Chiquinho Telles afirma que 'onda Bolsonaro' também teve impacto negativo

Chiquinho Telles é o líder de Marquinhos Trad na Câmara de Campo Grande. (Foto: Izaias Medeiros)

Com 15.596 votos, o vereador Chiquinho Telles não conseguiu se eleger deputado estadual. Líder do prefeito Marquinhos Trad na Câmara de Campo Grande, o parlamentar diz que apostava em Londres Machado como puxador de votos, mas avalia que o PSD saiu vitorioso das eleições deste ano.

O partido terá Nelsinho Trad, no Senado; Fábio Trad, na Câmara dos Deputados; e Londres Machado na Assembleia Legislativa de Mato Grosso do Sul. Além do próprio Chiquinho e o Enfermeiro Fritz na Câmara de Vereadores da Capital.

“Alguns candidatos da nossa coligação reconhecidamente campeões de votos foram aquém. O Londres estava com problema de saúde, mas conseguiu se reeleger. Mas a votação dele foi aquém. Acho que faltou dois mil votos para que pudéssemos assumir a cadeira lá”, disse Chiquinho ao Jornal Midiamax, na terça-feira (9). Restou a ele ser o primeiro suplente na Assembleia da legenda.

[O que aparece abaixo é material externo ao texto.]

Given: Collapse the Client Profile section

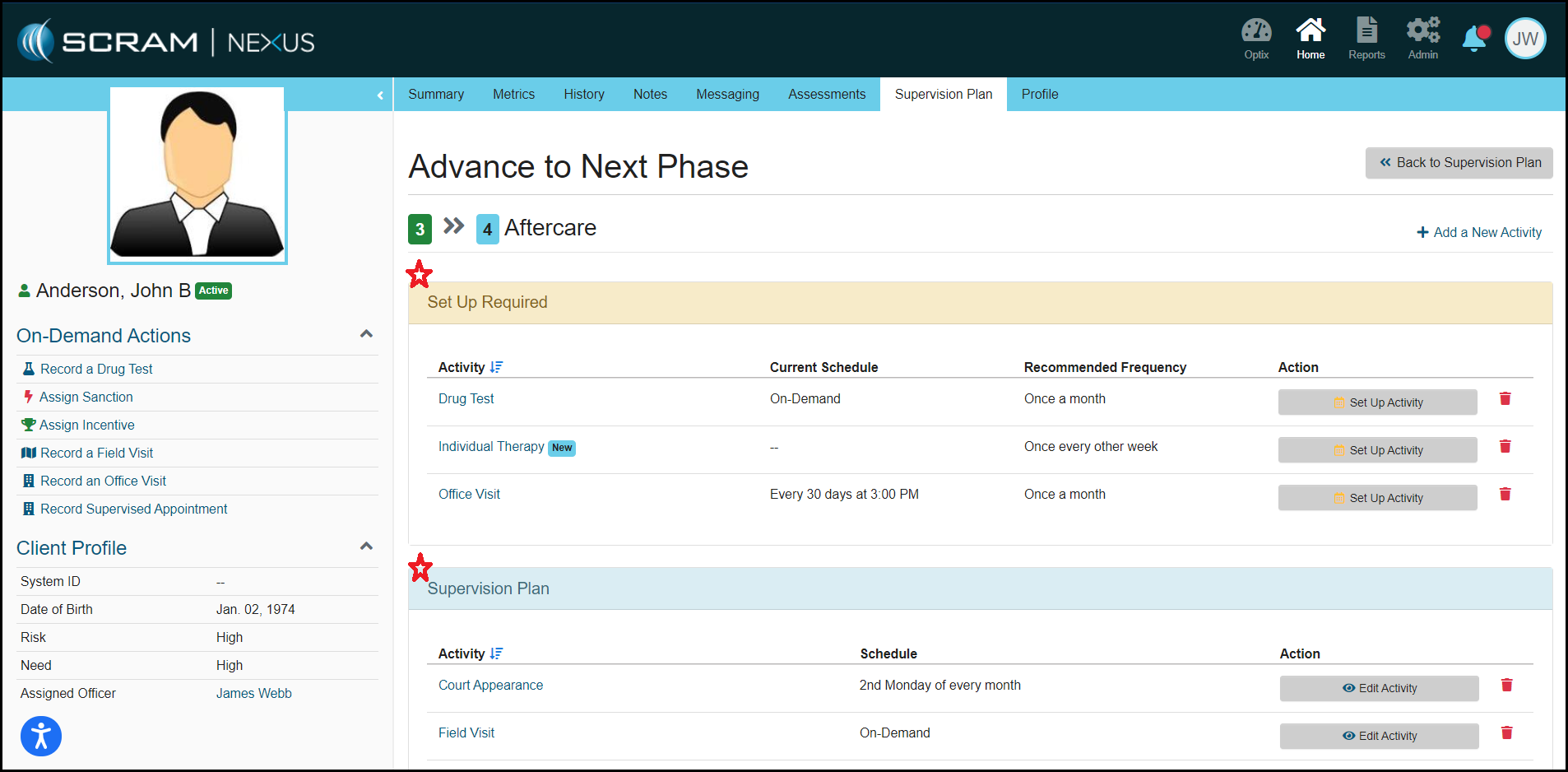Looking at the screenshot, I should coord(366,546).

De acordo com o vereador pessedista, outro fator que levou ao seu número insuficiente de votos foi a “onda Bolsonaro”, que, por outro lado, beneficiou o colega Lucas de Lima (SD).

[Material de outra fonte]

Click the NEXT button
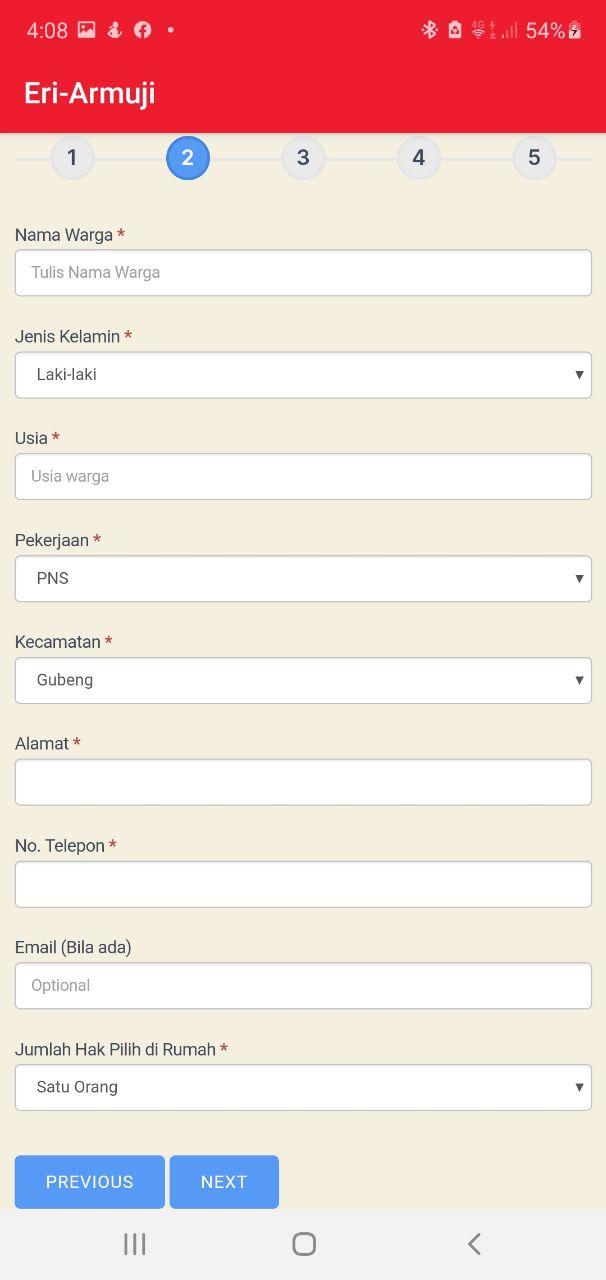This screenshot has width=606, height=1280. click(224, 1182)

“Essa onda tirou o meu mandato”, disparou Telles. “Eu tô suplente do Londres, a terceira vaga era nossa. Mas não contava com o Contar. Tirou 80 mil votos quase e levou o Lucas, com 12 mil, e eu com 16 mil não consegui chegar”.

Candidato do PSL, Capitão Contar foi o campeão de votos na disputa por uma vaga no Legislativo estadual. O correligionário de Jair Bolsonaro conseguiu 78.390 votos exatamente.

“O Brasil é assim, onde o menos votado assume e quem consegue mais, às vezes, não consegue”, lamenta Chiquinho.